If, \[ Pr(U) = f(\Theta)\prod_{i=1}^{n}g(\Phi_i) = \prod_{j=1}^{m}h(\Psi_j) \] for functions \(f\), \(g_i\) and \(h_j\), then there exist functions \(g_i'\) and \(h_j'\) such that: \[ Pr(U) = \prod_{j=1}^{m}h'(\theta \cap \Psi_j)\prod_{i=1}^{n}g'(\Phi_i) \]

In other words, \(h_j\) gives a template for further factoring \(f\).

Now, with lemma 1, we can finish the proof. The local Markov property tells us that for any variable \(x\), we can write:

\begin{equation} Pr(U) = f_{x}(x,\delta x)f_{-x}(x,U\setminus\{x\}) \label{factor} \end{equation}

where \(\delta x\) are the neighors of \(x\). Namely: \[ Pr(U) = \underbrace{P(\delta x)P(x \mid \delta x)}_{f_{x}} \underbrace{P(U\setminus(\{x\} \cup \delta x) \mid \delta x)}_{f_{-x}} \]

Then, let's repeatedly apply lemma 1 to Equation \ref{factor}. The goal is to end up with an expression that only contains functions over cliques.
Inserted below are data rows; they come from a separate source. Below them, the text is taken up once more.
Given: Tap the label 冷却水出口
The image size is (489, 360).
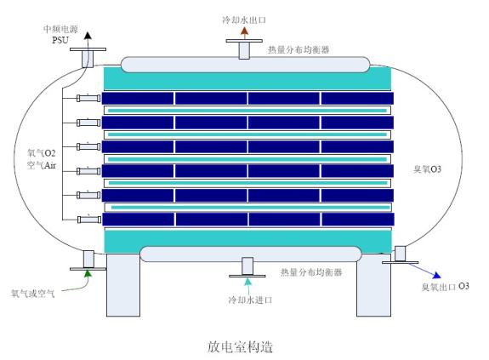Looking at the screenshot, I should coord(244,20).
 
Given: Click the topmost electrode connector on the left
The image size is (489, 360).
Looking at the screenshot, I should coord(87,99).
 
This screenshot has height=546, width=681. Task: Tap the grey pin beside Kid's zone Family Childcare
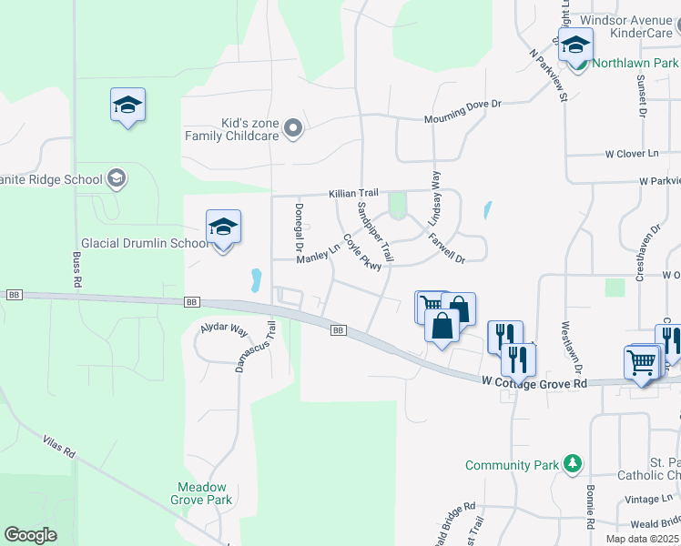point(292,129)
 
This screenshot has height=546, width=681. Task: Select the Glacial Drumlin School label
point(146,244)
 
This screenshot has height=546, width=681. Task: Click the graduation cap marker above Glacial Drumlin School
point(223,228)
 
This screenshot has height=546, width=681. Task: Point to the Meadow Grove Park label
point(201,493)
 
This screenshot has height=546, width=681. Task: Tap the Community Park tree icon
point(572,465)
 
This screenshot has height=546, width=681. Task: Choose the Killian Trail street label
point(353,194)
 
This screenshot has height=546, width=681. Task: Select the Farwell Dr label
point(447,247)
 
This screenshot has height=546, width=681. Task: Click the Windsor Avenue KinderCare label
point(625,25)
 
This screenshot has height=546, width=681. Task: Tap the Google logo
point(31,535)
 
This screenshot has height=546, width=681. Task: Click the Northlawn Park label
point(635,64)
Let's take a look at what happens when our template is: \[ Pr(u) = f_{y}(y, \delta y) f_{-y}(y, U\setminus\{y\}) \] Then, by lemma 1, applying this template to \Equation \ref{factor} gets us: \[ f_{x,y}'(\{x,\delta x\} \cap \{y, \delta y\})h'(\{x,\delta x\} \cap (U\setminus \{y\}))f_{-x}'(U\setminus \{x\}) \] Since we get to choose how to factor this function, let's assume that \(x\) and \(y\) belong to the same maximal clique

To take stock:

  • fx,y' is a function over things that are neighbors of \(x\) and \(y\)
  • h' is now a function over \((\{x,\delta x\} \setminus \{y\})\)
  • f-x is still a function over (U \setminux \{x\})

Here is the key realization:

  • Let's recursively take templates and factor each one of the terms
  • so for \(f_{x,y}\) let's continue to factor it, i.e. by using the templates for \(z\), where \(z\) is some node in the same maximal clique as \(x\) and \(y\)
  • once that first term consists only of nodes in a maximal clique, we can move on to the next term and rinse and repeat
  • how do we know that this process will terminate? because the sets of variables involved will strictly decrease everytime we factor
1.1.1.1 proof of lemma 1

Let \(\bar\theta\) denote a particular assignment to the variables \(U\setminus \Theta\). For an arbitrary set of variables \(X\) let \(\bar\theta[X]\) be the variables in \(X\) where the assignments to the variables that fall outside \(\Theta\) are fixed by \(\theta\).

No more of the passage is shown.